After several quarters of losses, AK Steel (AKS) was able to return to profitability in the fourth quarter, reporting net income of $35.2 million. Still, its shares are down 14% year to date. Will the company's improved performance bring more value to shareholders?
Watch the costs
AK Steel stated that inputs like scrap, coal, coke, gas, and iron ore account for approximately 60% of the company's costs these days. Fortunately for AK Steel, prices for these materials have been depressed for some time.
What's more, the company expects coal and coke costs to decline in 2014, starting in the second quarter. That's good news for AK Steel and bad news for met-coal producers like Walter Energy (WLTGQ), which is suffering from a prolonged period of low coal prices and high debt.
AK Steel also expects lower iron ore costs, as its investment in the Magnetation pellet plant will start to pay off. The company plans to receive production from the plant in the second half of the year. After this, AK Steel's iron ore demand will be mostly satisfied by ore from Magnetation and Cliffs Natural Resources (CLF 3.53%).
As AK Steel projects lower iron-ore costs, and Cliffs is a major provider of ore for AK Steel, we can deduct that Cliffs will continue to operate in a low-price environment. Cliffs has recently been pressured by activist fund Casablanca Capital to separate its U.S. operations from its international business. The shares got a boost on the day of the news, but I don't think that such a breakup is a plausible scenario.
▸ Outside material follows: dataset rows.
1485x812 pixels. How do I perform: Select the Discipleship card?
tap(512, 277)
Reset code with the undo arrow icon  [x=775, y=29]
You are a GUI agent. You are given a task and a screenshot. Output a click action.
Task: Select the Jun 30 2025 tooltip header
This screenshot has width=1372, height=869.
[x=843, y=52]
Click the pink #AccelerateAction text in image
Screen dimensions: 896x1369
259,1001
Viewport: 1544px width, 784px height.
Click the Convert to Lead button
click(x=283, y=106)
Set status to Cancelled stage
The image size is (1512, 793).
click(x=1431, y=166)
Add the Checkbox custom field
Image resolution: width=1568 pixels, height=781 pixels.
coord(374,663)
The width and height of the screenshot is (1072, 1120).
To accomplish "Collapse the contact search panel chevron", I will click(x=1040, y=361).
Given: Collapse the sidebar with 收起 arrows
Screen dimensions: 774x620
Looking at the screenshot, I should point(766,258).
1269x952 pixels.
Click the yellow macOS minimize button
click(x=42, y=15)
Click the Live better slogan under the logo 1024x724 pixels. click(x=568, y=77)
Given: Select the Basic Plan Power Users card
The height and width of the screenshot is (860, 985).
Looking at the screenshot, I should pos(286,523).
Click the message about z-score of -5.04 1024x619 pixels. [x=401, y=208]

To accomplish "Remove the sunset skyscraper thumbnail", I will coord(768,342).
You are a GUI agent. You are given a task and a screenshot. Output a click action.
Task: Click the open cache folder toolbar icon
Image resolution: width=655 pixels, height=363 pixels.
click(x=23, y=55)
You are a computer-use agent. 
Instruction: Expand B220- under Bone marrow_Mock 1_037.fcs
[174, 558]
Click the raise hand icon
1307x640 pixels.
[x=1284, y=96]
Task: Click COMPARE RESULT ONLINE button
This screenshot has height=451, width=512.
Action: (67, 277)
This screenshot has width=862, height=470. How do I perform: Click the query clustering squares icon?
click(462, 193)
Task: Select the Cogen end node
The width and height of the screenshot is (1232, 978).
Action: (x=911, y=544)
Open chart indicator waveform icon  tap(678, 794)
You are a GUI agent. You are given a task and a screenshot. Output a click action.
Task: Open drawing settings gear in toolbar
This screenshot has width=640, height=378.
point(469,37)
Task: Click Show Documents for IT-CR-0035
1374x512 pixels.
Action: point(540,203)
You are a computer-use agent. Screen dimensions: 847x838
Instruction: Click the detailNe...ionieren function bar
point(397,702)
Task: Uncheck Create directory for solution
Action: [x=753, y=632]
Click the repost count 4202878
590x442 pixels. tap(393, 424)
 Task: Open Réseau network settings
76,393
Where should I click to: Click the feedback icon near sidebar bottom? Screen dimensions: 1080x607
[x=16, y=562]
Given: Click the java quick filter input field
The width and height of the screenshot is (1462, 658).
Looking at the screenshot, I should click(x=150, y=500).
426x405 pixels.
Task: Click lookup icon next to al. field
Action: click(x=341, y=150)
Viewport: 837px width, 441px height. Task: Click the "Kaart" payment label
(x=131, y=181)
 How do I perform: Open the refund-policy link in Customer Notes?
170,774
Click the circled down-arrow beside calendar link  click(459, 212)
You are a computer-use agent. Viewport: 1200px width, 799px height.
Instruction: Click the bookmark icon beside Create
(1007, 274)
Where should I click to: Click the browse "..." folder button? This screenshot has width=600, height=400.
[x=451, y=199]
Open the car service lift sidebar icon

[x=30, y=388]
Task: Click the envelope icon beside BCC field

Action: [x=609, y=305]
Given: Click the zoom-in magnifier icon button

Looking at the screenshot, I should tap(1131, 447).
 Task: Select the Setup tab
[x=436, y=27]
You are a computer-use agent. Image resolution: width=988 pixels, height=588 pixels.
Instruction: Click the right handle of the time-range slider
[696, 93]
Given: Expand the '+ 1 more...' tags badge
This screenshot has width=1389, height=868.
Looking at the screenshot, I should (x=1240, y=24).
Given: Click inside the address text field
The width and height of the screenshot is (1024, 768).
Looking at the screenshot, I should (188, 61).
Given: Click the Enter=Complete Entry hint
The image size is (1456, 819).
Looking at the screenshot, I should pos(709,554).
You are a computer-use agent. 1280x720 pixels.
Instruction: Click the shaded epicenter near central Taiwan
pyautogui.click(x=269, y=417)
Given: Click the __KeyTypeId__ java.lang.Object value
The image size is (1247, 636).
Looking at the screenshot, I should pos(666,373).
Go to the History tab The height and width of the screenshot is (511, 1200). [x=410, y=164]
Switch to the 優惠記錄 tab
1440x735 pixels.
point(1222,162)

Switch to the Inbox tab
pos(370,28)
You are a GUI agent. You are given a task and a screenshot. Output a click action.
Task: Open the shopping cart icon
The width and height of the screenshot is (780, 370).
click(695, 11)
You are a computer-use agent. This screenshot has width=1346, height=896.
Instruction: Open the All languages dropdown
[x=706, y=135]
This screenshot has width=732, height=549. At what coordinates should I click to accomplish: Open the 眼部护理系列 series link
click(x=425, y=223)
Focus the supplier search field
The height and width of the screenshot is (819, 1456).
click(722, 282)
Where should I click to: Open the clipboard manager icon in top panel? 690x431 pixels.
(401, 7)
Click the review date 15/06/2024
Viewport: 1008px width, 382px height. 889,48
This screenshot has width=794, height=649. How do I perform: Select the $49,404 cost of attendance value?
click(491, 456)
Steel will remain cheap in the near term
Raw material prices are low, but so are steel prices. AK Steel's fourth-quarter earnings report showed that the average steel selling price decreased by 4%. The bright side was the automotive market, which represents approximately 50% of total sales. Shipments to auto producers increased by more than 8% in 2013. Continued growth of auto production is necessary for the well-being of steel producers.
However, this trend could find itself under pressure if aluminum-rich vehicles like Ford's F-150 start to dominate the market. Alcoa (AA) has been stating quarter after quarter that it believes aluminum will gain a big share in auto production. At least some investors believe the story, as the stock is up 8% this year despite the soft fourth-quarter report.
Things remain tough in the electrical-steel market, which continues to suffer from excess capacity. Nucor (NUE 3.32%) stated that global steel production overcapacity was the greatest threat to the company and the entire industry.
Nucor blames government subsidies from China and other countries that allow large amounts of cost-inefficient capacity to stay in production. More government action is necessary on the anti-dumping front. Until then, the market will continue to be flooded with cheap imported steel.
What's in the future?
AK Steel has done a good job in the fourth quarter. The company managed to return to profitability and positive operational cash flow despite the drop in the realized steel prices.
The cyclical downturn in the steel market will not last forever. Also, dumping will ultimately come to an end. There are two reasons for that. First, the U.S. could finally implement strict anti-dumping measures. Second, governments cannot eternally subsidize cost-inefficient steel production. At some point, they'll have to give up.
All in all, AK Steel is well positioned to profit when the price environment changes for the better.